A food-tech CEO says he went ‘cold turkey’ after being ‘addicted’ to cheap venture capital and laid off 97 staffers to prep for a recession

  • Chris Webb cofounded ChowNow in 2011 to help independent restaurants with digital orders.
  • The food-tech firm provides the industry a commission-free marketplace for web orders.
  • In an interview with Insider, Webb explained why he cut 97 workers last week.

On June 1, JPMorgan CEO Jamie Dimon told investors to prepare for an economic “hurricane.”

Chris Webb, the CEO of the veteran online-ordering company ChowNow, heeded the warning.

The Southern California food-tech firm, backed by 3L Capital and Catalyst Investors, cut 97 employees across all divisions last week, as TechCrunch first reported.

ChowNow, which works with 21,000 independent restaurants, follows a string of food-tech companies in cutting staff, including Reef Technology, Gopuff, Sunday, and Nextbite, as valuations plummet and investor look for profitability over growth.

But ChowNow didn’t lay off people to reduce out-of-control burn rates or scrap underperforming parts of the company, Webb told Insider.

Instead, it was to prepare for an economic storm, he said. 

“Interest rates have been essentially zero for 12 years, and that has allowed businesses, ChowNow included, to grow very quickly and take advantage of cheap capital,” Webb said. “That era is now behind us.”

It didn’t feel that way in 2021. Webb said capital markets were humming, venture capitalist were generous with money, and food-tech companies like Toast and Olo went public with high valuations.

That momentum prompted Webb to declare 2022 an “investment” year for ChowNow, an online-ordering tool he cofounded in 2011 to help local restaurants grow their digital orders long before the food-delivery war between Grubhub and DoorDash.

“The world was very, very different last Thanksgiving,” Webb, who made Insider’s list of restaurant-tech power players last year, said.

ChowNow hired dozens of employees to develop products for 2022. 

“It was the wrong year to do it,” Webb said. “We were too ambitious with our plans for this year. And now we need to bring it back in line.”

While food-tech market leaders like Olo, Toast, and DoorDash are posting record revenue, their stocks remain “at all-time lows,” Webb said. 

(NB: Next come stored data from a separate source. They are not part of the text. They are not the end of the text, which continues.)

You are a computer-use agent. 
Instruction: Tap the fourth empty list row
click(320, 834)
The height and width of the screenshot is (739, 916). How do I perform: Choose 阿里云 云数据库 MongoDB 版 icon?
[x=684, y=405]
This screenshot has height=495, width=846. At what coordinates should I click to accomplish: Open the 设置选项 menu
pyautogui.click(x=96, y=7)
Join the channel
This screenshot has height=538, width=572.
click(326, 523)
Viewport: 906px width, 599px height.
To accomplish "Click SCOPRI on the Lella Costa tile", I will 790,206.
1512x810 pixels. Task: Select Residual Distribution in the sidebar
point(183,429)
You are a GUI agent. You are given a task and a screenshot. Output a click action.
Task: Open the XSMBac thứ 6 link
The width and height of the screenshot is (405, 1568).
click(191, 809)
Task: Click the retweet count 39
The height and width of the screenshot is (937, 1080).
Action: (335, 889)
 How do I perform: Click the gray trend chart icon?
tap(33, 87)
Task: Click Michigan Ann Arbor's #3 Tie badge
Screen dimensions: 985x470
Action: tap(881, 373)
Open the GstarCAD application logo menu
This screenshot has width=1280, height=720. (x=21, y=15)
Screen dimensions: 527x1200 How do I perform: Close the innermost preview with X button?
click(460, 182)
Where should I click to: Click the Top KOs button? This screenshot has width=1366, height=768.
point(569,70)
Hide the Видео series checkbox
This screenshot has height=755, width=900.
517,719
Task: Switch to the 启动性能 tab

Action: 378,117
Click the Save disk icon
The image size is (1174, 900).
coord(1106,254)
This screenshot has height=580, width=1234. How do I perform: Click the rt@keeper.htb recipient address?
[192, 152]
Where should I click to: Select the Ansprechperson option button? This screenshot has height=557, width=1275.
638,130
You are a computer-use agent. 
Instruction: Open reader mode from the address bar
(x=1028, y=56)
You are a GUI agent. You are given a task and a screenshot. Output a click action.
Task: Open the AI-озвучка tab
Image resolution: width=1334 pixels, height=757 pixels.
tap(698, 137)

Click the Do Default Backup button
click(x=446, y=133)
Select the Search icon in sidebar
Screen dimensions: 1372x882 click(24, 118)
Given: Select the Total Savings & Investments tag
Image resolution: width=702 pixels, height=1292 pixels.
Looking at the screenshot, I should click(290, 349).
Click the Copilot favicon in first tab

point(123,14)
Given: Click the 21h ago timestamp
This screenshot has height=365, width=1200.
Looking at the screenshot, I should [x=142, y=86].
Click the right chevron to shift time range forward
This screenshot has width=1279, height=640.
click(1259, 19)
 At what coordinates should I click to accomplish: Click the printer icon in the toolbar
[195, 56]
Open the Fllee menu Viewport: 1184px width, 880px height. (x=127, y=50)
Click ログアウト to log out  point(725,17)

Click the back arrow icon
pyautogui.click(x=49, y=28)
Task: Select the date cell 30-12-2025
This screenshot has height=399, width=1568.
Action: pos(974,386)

That was “the canary in the coal mine” that prompted ChowNow to cut staff, he said. The company is now at about 400 employees, the same staffing level as a year ago.

“It was strictly a financial decision as we prepare the company for what will be a recession,” he said.

While some tech disruptors like Reef are on shaky footing, ChowNow recorded its best month of the year in June.

“We signed up more new accounts and new restaurants in June than we did all year long,” he said, adding that ChowNow’s churn rate was low in both May and June.

“It’s not like our business has imploded. It hasn’t at all,” he said.

To date, ChowNow has raised about $75 million. By cutting staff now, Webb believes ChowNow can ride out the storm ahead without relying on investors, he said. 

“We’ve been addicted to venture capital, like so many other companies for a decade,” he said. “We went cold turkey this month like anyone that’s trying to kick a bad habit.”

And while others are scaling back, expansion is still in the works for ChowNow.

Webb declined to offer details but said the company was “investing in a number of partnerships” that would be announced soon and “be very big for us.”

“As we look further out beyond this quarter, we are much closer to break even and profitable than we were going into this quarter,” he said.